Integrals of complex exponentials in terms of Kronecker deltas

Question

Suppose that I have a set of of $L$ real parameters $\{\phi_1,\phi_2,\dots,\phi_L\}$, each of them taking values in the interval $[0,2\pi]$. I was wondering if there is a closed form for the following integral: $$\int_0^{2\pi}\cdots\int_0^{2\pi}\exp\left(i\sum_{m\in I}\phi_m-i\sum_{n\in I'}\phi_n\right)\,d\phi_1\cdots d\phi_L,$$ where $I=\{k_1,\dots,k_N\}$ and $I'=\{k'_1,\dots,k'_N\}$ are sets of $N$ indices (with $N<L$).

For example, for $N=2$, we have $I=\{k,l\}$, $I'=\{k',l'\}$ and the integral takes the form $$\int_0^{2\pi}\cdots\int_0^{2\pi}\exp\left[i\left(\phi_k+\phi_l-\phi_{k'}-\phi_{l'}\right)\right]\,d\phi_1\cdots d\phi_L.$$ I was able to show that, in this case, the result can be written as $$\int_0^{2\pi}\cdots\int_0^{2\pi}\exp\left[i\left(\phi_k+\phi_l-\phi_{k'}-\phi_{l'}\right)\right]\,d\phi_1\cdots d\phi_L=(2\pi)^L\left(\delta_{k,k'}\delta_{l,l'}+\delta_{k,l'}\delta_{l,k'}-\delta_{k,l}\delta_{k,l'}\delta_{l,k'}\right),$$ where $\delta_{m,n}$ stands for the Kronecker delta.

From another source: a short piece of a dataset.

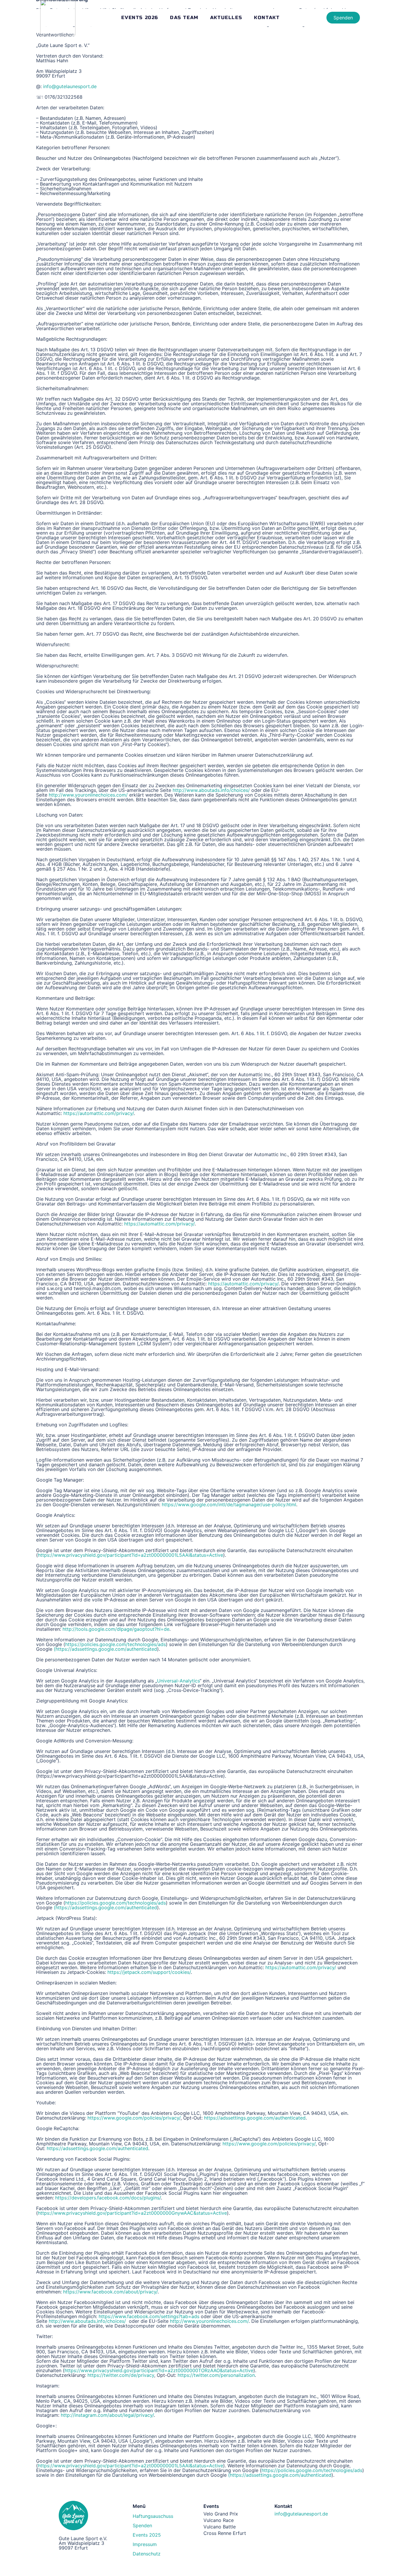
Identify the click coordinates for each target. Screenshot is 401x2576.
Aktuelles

Unfortunately, I have not been able to generalize the result for $N>2$. As far as I understand, the solution to this problem relies on finding all possible (and maybe different) ways the sum $$\sum_{m\in I}\phi_m-\sum_{n\in I'}\phi_n$$ vanishes, but I have not been able to express this in terms Kronecker deltas.

Answer 1

The integral is $0$ is $I\neq I^\prime$ and is equal to $(2\pi)^{L}$ otherwise.

Indeed:

• If $I\neq I^\prime$, then there exists one elements of $I$ that's not in $I^\prime$, or vice versa. Without any loss of generality, you can assume that there exists $k\in I$ that is not in in $I^\prime$. In that case, you can factor that term out from the exponential, and the integral is now the product of 2 integrals. $$\int_0^{2\pi}\cdots\int_0^{2\pi}e^{\left(i\sum_{m\in I}\phi_m-i\sum_{n\in I'}\phi_n\right)}\,d\phi_1\cdots d\phi_L= \left(\int_0^{2\pi} e^{i\phi_k}d\phi_k\right)\left( \int_0^{2\pi}\cdots\int_0^{2\pi}e^{\left(i\sum_{m\in I, m\neq k}\phi_m-i\sum_{n\in I'}\phi_n\right)}\,d\phi_1\cdots d\phi_{k-1}d\phi_{k+1}\cdots d\phi_L\right)$$ The first integral being $0$, the whole integral is $0$.
• If $I=I^\prime$, then $$\int_0^{2\pi}\cdots\int_0^{2\pi}e^{\left(i\sum_{m\in I}\phi_m-i\sum_{n\in I'}\phi_n\right)}\,d\phi_1\cdots d\phi_L=\int_0^{2\pi}\cdots\int_0^{2\pi} 1.\,d\phi_1\cdots d\phi_L = (2\pi)^L$$

Thus the result $$\boxed{\int_0^{2\pi}\cdots\int_0^{2\pi}e^{\left(i\sum_{m\in I}\phi_m-i\sum_{n\in I'}\phi_n\right)}\,d\phi_1\cdots d\phi_L=\delta_{I=I^\prime}(2\pi)^L}$$ I think that converting the right-hand side into a sum of kronecker deltas on each individual members of $I$ and $I^\prime$ can be done, but it is ugly and doesn't make it clearer.